Be sure to do your homework on the current GSK Consumer Healthcare products and categories before submitting. Explore our specific Current Needs  as well, to see if your innovation is likely to be a good match for us. (For instance, we don’t cover anything related to vaccines or prescription drugs.) It’s also best to avoid mass-mailing a proposal to several different companies. You can help our Search & Evaluation team get buy-in for your innovation idea from our extended teams by making an essential tie-in to our company’s specific focus.


2.   Tell us what problem your innovation would address or solve. In other words, give us a little sell. Is there a lack of products like yours for certain types of consumers? What would your innovation enable them to do that they can’t do now? Helping us to understand a little more about that current 'problem' or unmet consumer need that your innovation would address can help us better appreciate its potential value.


3.         If yours isn’t the only solution, tell us why it’s new or different than what’s out there. Sometimes all it takes is a simple Google search to determine what you’re up against in the market. We’re always looking for different and better ways to fill our customers’ health and wellness needs than what other companies are offering. We don’t expect you to come to us with a fully formed business case, but it always helps to understand your viewpoint on the size of your opportunity.

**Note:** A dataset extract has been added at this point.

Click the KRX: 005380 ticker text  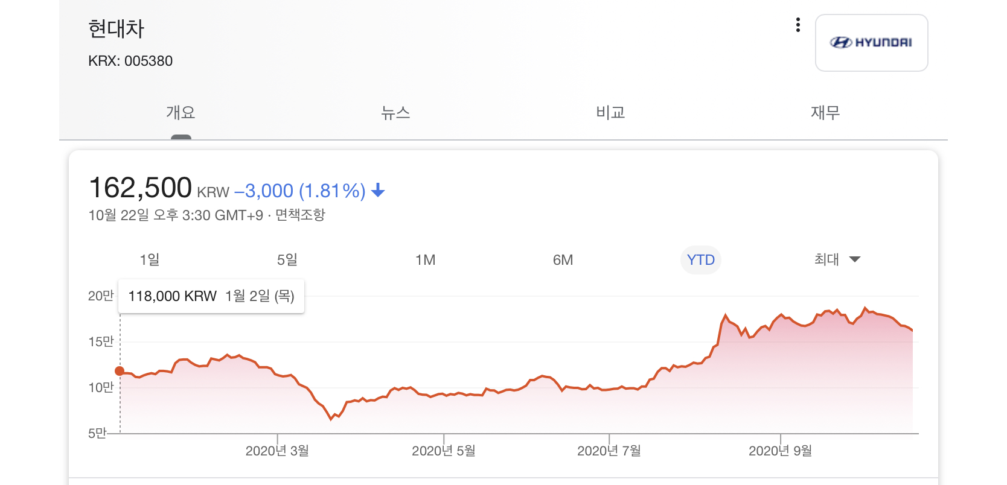coord(130,61)
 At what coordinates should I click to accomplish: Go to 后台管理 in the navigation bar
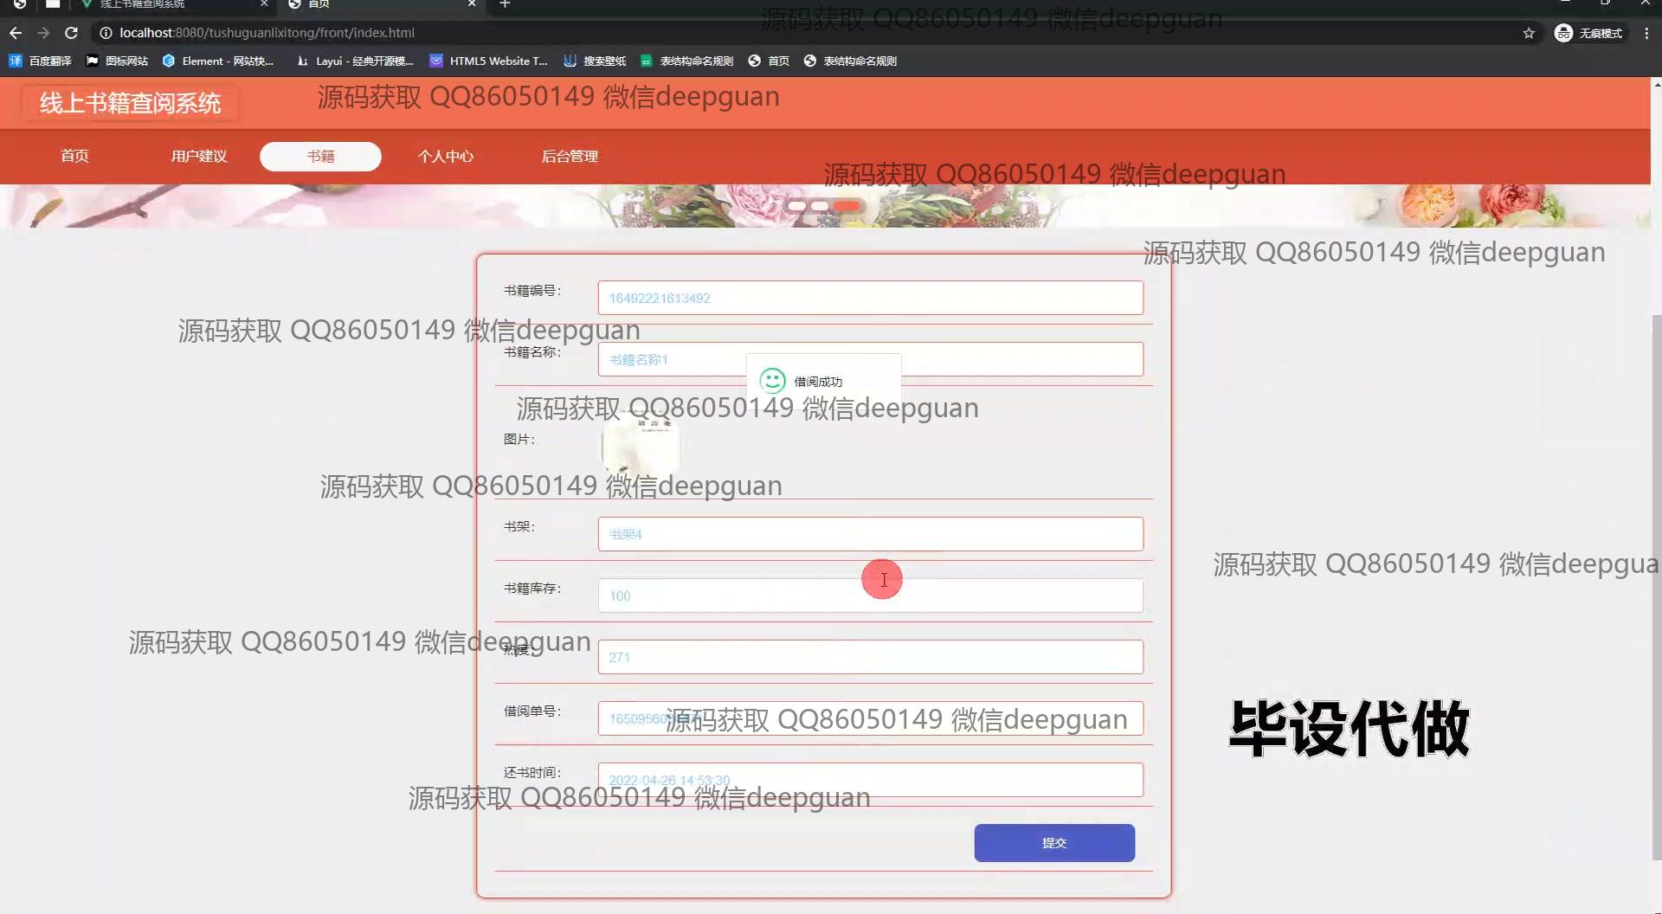tap(570, 157)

4.         Include some 'proof-of-concept' evidence. In other words, tell us how you’ve tested your idea. For example, do you have any preliminary data to support its efficacy? Can you show that your innovation is technically coherent? Have you done any safety testing, if applicable? This kind of concrete support—even if it’s not extremely deep and robust—helps us to determine whether your proposal may be worth pursuing further.


5.      Don’t submit confidential details about your proposed innovation. This is one of the top reasons submissions are rejected. In fact, a third-party screening group initially reviews all submissions to our Innovation Portal, so our Innovation Team never sees any with confidential details. They are promptly turned down. Before sharing details about your idea, file for a patent or check with a patent attorney.


6.      Send us your patent details. If you have a patent, you can speed up the review process by sharing the application type and number. Even better, include any published patent applications, design patents or granted patents that are in the public domain and not confidential. These often have visual representations that can help to differentiate your idea and help our team to quickly understand what you have in mind.


While we can’t promise that this is the magic formula for pitching a winning idea, following these 6 basic steps will help to ensure that your submission gets our Innovation Team’s full attention.